1 of 1 people found this helpful
This is a bug in your code and not in OpenCL as you have a race condition in your writes.
The reason it works on the CPU is that each work-item is run sequentially, on the GPU they are run in parallel.
Thank you for your answer. Does OpenCL not allow to write to two components of the same vector from two threads?
How about local memory? Can I do this in a Kernel?
__local int2 localData;
localData[a].x = num0;
localData[b].y = num1;
Supposing different threads may write to the same vector?
Yes it does permit it,but what he is saying the whole problem with your first code is that it does allow permit same writes across multiple threads. I am assuming because it is a vector type, the compiler loads the entire vector from data[a] (both x and y components), modifies the .x component (but leaves the .y value unchanged) then writes both out (whether to<->from cache or not), but if another thread is modifying data[b].y which happens to be the same vector address, it reads in the original unmodified value of .x and writes out it again, cancelling out the first threads results. This can happen both ways. This is a guess of course.

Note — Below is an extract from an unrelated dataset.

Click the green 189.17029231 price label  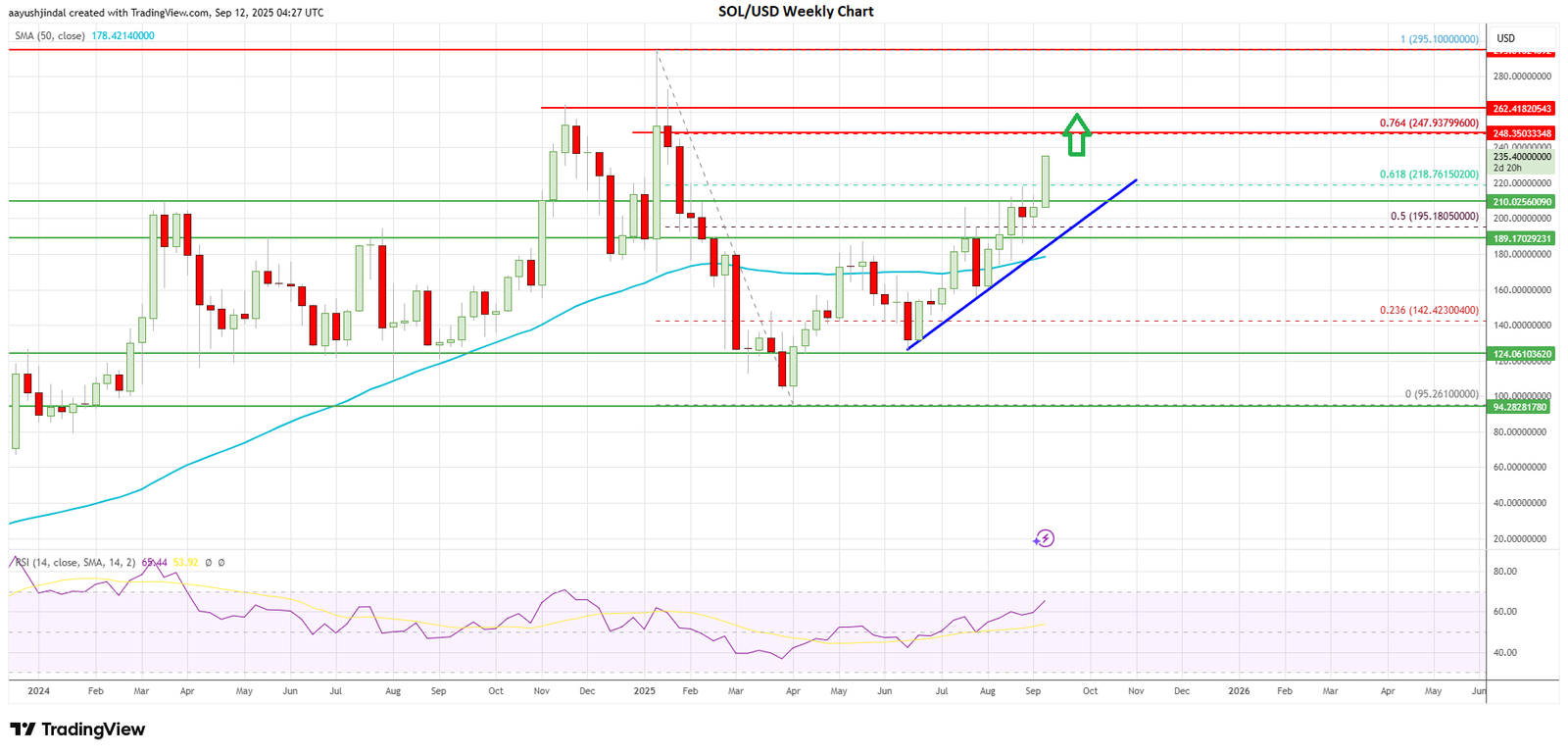coord(1522,238)
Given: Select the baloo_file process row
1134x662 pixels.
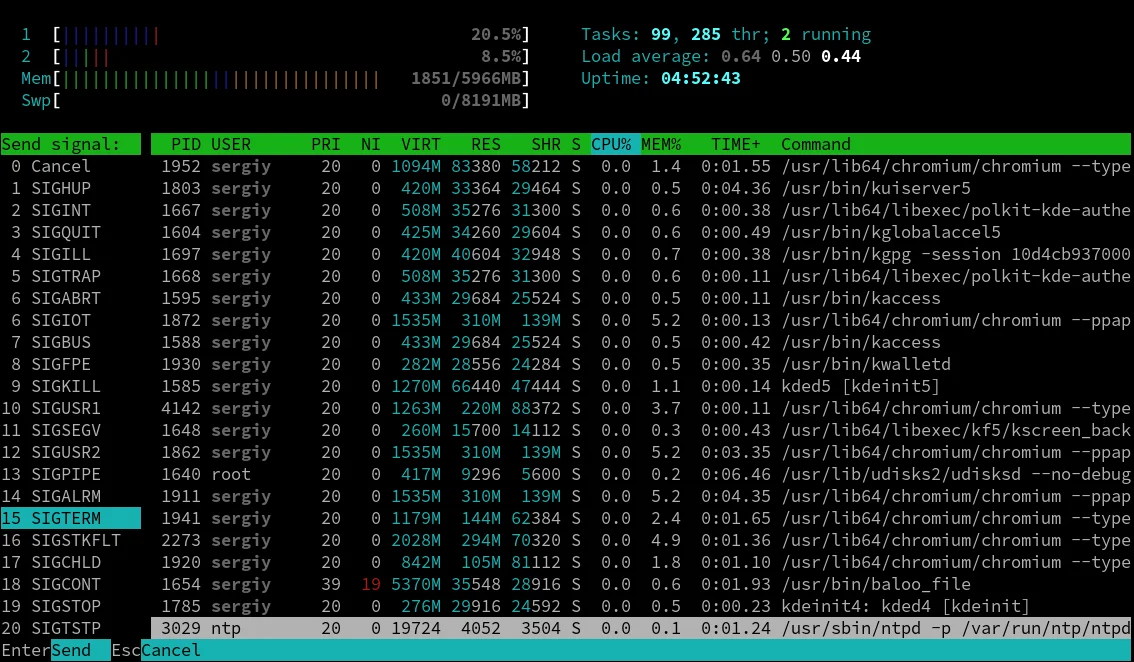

I assume the problem is inconsistant across platforms not because of the serial nature of the CPU (it is atleast parallel across multiple cores right? so you could have the same problem?), but rather how the compiler handles loading/storing of vector types on different devices- on the GPU it does not attempt to address a single individual component, but deals with it writes on vector scale, and x,y&z components simply reflect register organisation. On the CPU data[a].x is translated to a single 32bit int load/store).
I say this because how else could you explain race to write only conditions (with no dependent reads) resulting in the data not being modified by any of the competing threads?
Thank you antzrhere, I agree with you!